If any potential recipients of the material would be able to identify the person it does not matter that they are not specifically named. Material is defamatory if is likely to disparage or discredit someone’s reputation. This will depend on all the circumstances of the publication and the views of society as a whole. Anyone can be defamed. However, corporations cannot sue for defamation unless they either employ less than 10 people or their members are unpaid.
There are two remedies for defamation, an injunction to prevent publication and damages after publication. An injunction will not be given if the party publishing the material says they have a defence to a claim for defamation and that it is for the public benefit that the material is published. An award for damages must have a rational relationship to the harm. This is a matter for the court to decide.
An apology is not an admission of fault and it does not prevent or stop court action. However, it will mitigate damages. Amends can be made generally, or in relation to specific statements. It must be made within 28 days of the receipt of a concerns notice setting out the defamation. The offer must state the statement it relates to and include an offer to publish a correction and to pay any reasonable expenses incurred by the person. After accepting amends, the defamed person can’t start, continue or enforce a claim for defamation. It will also mitigate the damages awarded if there has been a publication of similar material and there is another defamation claim already filed in court, or for which the defamed person has already received or agreed to compensation.
- The defence of justification – if a defendant can prove that the statement complained about is substantially true.
- The defence of contextual truth – if the context the statement appears in contains other statements that are substantially true and the defamatory statement does no further harm to the plaintiff’s reputation than the harm done by the true statements.
- The defence of absolute privilege and the publication of public documents – covers parliamentary privilege, and court documents when the publication of documents is in the course of their usual proceedings. Publication of public documents is a defence where the statement is in a public document or a summary of that document.
- The defence of qualified privilege – covers circumstances where the material is published when providing information to someone who has an interest in receiving it, and the conduct of the defendant was reasonable in the circumstances. The extent to which the matter was of public interest, the seriousness of the material published and the nature of the defendant’s business will be taken into account. It is not a valid defence if it can be shown that the publication was motivated by malice.
- The defence of honest opinion – requires three things to be proved, that the statement was an expression of opinion not a statement of fact, that it related to a matter of public interest and was based on proper evidence.

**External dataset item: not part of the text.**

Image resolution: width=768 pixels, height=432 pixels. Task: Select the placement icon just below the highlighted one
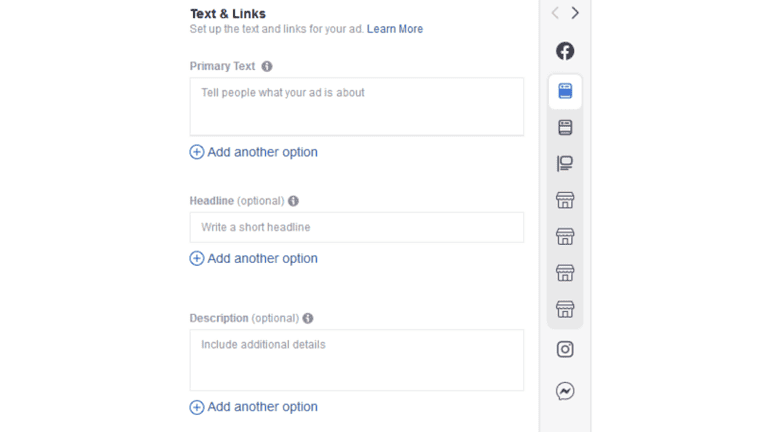click(565, 127)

- The defence of innocent dissemination – can be relied on where the defendant is a subordinate distributor. Examples of subordinate distributors include newsagents, electronic distributors, and librarians.
- Triviality – is where the circumstances of publication were such that the plaintiff was unlikely to sustain any damage to their reputation. The court considers the nature of the allegation not the size of the audience.
A person who publishes defamatory material knowing it is, or not caring if it is, false with the intention to, or not having regard to whether it will, cause serious harm to the victim or any other person is guilty of a crime. All of the defences available to a civil action apply to a criminal charge. A criminal charge does not prevent a civil action being taken for the same statement.